## [Provided records]
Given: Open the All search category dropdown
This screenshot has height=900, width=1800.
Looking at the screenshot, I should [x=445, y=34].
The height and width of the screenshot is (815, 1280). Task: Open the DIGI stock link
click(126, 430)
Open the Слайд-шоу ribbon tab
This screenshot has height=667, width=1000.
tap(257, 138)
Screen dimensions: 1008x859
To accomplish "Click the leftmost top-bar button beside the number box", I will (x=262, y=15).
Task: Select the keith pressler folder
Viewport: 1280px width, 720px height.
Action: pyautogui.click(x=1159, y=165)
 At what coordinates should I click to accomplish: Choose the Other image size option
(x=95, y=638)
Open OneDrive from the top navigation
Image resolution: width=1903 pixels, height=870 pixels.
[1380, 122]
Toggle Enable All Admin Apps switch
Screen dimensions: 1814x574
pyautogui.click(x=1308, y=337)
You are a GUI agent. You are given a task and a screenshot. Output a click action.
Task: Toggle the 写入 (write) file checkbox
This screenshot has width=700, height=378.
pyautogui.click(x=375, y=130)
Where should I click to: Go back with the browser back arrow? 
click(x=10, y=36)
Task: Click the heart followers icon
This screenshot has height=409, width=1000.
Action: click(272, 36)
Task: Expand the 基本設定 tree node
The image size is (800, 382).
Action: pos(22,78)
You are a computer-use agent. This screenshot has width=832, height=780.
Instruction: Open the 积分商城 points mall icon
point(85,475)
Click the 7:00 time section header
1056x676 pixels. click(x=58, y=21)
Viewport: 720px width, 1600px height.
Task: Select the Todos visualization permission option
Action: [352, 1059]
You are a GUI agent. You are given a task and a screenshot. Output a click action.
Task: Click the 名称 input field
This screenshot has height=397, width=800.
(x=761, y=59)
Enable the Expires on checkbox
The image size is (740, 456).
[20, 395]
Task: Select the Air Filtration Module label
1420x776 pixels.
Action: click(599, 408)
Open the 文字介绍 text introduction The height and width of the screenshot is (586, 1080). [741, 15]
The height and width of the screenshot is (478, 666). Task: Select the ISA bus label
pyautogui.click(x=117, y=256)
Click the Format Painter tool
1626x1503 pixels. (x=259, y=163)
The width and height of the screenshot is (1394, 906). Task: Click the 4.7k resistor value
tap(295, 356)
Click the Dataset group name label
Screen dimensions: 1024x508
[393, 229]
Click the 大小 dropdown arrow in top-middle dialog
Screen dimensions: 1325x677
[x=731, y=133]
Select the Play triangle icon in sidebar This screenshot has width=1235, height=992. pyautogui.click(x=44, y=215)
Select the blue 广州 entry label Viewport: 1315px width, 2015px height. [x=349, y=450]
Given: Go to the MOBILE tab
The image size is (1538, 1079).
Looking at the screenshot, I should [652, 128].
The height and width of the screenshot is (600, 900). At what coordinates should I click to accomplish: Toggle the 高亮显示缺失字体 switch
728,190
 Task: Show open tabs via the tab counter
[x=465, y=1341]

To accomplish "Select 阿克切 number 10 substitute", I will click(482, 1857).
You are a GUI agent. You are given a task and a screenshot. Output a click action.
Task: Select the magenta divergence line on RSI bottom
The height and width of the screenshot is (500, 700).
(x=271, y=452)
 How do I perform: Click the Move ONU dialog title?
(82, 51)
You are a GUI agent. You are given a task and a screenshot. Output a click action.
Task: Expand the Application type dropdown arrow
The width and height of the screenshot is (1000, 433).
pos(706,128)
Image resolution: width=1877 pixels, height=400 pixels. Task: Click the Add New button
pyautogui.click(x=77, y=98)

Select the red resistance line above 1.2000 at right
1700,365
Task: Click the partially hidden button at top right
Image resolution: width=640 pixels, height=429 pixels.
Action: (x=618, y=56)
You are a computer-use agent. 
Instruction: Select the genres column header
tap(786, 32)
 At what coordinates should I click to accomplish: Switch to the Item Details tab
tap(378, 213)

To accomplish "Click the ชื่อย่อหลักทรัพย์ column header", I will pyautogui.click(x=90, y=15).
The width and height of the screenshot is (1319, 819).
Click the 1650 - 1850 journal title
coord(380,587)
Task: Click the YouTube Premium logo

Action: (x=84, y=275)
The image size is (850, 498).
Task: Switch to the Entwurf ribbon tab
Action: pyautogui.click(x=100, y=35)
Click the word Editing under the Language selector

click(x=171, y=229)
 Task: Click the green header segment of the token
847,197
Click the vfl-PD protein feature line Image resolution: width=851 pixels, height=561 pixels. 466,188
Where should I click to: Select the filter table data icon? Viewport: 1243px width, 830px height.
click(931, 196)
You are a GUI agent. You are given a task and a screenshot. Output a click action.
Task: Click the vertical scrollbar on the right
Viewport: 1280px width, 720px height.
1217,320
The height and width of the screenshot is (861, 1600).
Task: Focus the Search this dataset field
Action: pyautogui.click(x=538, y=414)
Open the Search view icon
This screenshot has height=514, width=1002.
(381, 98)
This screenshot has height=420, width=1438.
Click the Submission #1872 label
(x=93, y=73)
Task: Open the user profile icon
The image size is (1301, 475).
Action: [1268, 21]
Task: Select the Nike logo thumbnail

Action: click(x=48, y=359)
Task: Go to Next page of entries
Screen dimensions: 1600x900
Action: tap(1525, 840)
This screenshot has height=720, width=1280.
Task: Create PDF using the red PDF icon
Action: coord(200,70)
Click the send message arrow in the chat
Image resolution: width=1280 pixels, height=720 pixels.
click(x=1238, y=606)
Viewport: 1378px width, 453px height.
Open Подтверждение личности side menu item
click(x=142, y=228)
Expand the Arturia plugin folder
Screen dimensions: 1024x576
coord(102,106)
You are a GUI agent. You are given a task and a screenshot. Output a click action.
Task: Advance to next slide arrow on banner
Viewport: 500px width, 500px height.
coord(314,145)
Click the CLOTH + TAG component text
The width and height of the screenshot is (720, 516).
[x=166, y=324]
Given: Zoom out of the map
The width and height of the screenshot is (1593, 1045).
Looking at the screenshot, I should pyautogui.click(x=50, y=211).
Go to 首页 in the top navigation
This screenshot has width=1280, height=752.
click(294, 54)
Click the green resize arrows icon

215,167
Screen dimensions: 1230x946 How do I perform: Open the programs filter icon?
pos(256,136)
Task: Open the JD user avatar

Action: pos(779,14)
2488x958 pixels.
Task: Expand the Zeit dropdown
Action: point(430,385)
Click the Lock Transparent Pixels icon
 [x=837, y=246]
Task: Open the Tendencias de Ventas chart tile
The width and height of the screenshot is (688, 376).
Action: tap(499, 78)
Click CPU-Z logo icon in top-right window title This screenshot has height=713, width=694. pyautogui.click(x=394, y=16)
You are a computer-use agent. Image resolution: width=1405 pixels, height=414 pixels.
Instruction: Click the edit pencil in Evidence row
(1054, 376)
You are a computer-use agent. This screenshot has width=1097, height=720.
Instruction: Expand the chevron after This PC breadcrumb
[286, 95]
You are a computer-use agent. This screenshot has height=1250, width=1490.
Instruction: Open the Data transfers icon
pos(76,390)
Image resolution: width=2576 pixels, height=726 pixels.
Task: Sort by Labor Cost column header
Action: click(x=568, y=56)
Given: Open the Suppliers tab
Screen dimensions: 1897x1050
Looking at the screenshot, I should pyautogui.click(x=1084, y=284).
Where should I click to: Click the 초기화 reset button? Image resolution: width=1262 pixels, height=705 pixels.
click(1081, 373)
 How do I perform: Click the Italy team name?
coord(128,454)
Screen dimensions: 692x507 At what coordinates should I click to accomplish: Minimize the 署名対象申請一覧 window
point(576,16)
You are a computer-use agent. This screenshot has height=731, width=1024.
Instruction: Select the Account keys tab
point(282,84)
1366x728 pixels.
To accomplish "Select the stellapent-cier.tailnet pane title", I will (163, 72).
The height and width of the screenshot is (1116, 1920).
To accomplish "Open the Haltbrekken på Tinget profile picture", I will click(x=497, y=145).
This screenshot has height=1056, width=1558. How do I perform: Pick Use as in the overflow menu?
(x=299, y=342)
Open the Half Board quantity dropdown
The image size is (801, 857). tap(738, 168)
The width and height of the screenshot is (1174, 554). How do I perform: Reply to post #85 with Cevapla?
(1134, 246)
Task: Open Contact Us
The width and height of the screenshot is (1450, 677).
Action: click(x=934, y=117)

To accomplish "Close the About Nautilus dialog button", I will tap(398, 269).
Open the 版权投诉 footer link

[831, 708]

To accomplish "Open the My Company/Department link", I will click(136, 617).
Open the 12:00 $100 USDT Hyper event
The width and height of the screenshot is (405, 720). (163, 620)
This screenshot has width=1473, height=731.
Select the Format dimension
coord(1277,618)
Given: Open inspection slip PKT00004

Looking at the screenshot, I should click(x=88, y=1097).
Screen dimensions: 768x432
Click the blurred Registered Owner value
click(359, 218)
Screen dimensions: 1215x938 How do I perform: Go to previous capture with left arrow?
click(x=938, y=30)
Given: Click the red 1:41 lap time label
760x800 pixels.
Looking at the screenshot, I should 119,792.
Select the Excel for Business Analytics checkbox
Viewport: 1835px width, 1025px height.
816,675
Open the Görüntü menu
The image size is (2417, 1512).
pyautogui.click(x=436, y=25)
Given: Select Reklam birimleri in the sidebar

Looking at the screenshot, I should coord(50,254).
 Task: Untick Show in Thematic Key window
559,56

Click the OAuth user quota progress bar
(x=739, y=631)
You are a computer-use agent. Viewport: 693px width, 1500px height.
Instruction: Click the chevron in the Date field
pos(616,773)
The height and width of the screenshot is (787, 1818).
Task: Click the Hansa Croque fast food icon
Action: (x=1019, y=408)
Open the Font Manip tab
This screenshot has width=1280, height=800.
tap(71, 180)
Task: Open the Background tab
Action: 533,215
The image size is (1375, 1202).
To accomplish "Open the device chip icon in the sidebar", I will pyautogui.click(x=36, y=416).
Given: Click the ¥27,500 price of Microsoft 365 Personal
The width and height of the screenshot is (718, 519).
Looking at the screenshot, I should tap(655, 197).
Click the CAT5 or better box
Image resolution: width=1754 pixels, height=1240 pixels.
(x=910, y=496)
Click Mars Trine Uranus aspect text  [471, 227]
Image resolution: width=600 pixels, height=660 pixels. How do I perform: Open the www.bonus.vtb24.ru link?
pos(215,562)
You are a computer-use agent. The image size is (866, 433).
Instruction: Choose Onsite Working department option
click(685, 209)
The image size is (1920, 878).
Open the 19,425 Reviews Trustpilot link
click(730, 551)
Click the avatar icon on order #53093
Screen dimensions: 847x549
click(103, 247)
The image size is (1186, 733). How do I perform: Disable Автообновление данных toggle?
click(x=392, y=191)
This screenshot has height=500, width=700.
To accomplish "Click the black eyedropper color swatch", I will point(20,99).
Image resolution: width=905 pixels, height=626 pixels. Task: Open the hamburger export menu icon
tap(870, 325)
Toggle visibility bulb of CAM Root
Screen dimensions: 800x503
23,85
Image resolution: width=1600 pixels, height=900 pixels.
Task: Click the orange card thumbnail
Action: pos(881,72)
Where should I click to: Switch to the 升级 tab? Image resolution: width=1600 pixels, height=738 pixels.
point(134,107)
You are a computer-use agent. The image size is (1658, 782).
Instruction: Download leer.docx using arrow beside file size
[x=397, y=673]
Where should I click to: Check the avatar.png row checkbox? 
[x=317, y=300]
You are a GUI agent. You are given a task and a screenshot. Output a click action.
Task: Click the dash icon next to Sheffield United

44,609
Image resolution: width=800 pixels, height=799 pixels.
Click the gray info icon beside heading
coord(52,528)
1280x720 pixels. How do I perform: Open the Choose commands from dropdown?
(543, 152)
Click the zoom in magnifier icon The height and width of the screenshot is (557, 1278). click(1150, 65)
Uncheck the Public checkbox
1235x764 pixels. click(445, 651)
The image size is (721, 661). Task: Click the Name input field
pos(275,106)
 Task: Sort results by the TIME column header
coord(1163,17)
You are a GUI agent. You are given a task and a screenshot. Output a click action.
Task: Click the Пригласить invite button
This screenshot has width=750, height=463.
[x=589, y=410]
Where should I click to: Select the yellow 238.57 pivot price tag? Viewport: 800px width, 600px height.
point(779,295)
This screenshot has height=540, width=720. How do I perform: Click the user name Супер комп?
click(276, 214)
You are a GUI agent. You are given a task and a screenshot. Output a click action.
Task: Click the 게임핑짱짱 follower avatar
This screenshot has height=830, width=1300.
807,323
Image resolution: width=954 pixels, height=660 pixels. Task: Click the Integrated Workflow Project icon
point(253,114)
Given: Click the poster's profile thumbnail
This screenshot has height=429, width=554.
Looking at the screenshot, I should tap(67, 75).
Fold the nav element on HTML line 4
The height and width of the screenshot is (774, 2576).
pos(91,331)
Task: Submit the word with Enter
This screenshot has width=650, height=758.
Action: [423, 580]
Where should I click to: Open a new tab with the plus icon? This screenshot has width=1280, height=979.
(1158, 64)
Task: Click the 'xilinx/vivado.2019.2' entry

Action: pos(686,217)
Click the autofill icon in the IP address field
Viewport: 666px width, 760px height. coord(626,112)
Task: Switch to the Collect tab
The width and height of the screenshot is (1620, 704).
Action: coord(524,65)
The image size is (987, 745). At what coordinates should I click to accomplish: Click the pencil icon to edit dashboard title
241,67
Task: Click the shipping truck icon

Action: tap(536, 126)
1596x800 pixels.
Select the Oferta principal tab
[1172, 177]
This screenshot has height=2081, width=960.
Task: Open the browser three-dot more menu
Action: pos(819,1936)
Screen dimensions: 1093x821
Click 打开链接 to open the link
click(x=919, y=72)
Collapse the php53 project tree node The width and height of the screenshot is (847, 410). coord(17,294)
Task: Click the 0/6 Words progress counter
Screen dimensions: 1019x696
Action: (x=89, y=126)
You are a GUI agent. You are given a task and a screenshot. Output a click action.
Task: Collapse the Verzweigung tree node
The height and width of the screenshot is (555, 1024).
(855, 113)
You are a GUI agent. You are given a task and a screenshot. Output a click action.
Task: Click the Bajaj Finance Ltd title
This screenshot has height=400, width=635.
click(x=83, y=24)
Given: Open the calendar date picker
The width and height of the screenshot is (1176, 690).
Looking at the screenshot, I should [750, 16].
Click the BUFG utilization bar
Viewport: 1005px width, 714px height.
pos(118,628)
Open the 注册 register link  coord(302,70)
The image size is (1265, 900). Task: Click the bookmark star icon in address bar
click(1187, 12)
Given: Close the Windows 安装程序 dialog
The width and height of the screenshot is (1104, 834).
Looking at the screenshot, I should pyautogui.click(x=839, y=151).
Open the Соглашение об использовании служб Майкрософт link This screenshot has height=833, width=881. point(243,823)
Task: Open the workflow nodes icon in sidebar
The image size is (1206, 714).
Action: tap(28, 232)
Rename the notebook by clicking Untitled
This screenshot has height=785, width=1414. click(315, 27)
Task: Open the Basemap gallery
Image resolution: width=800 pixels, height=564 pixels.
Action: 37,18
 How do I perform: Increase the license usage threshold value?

## [Requirement]
Please determine the number of lines in the records above that include the string "computer", and answer with that number only.

## [Completed task]
9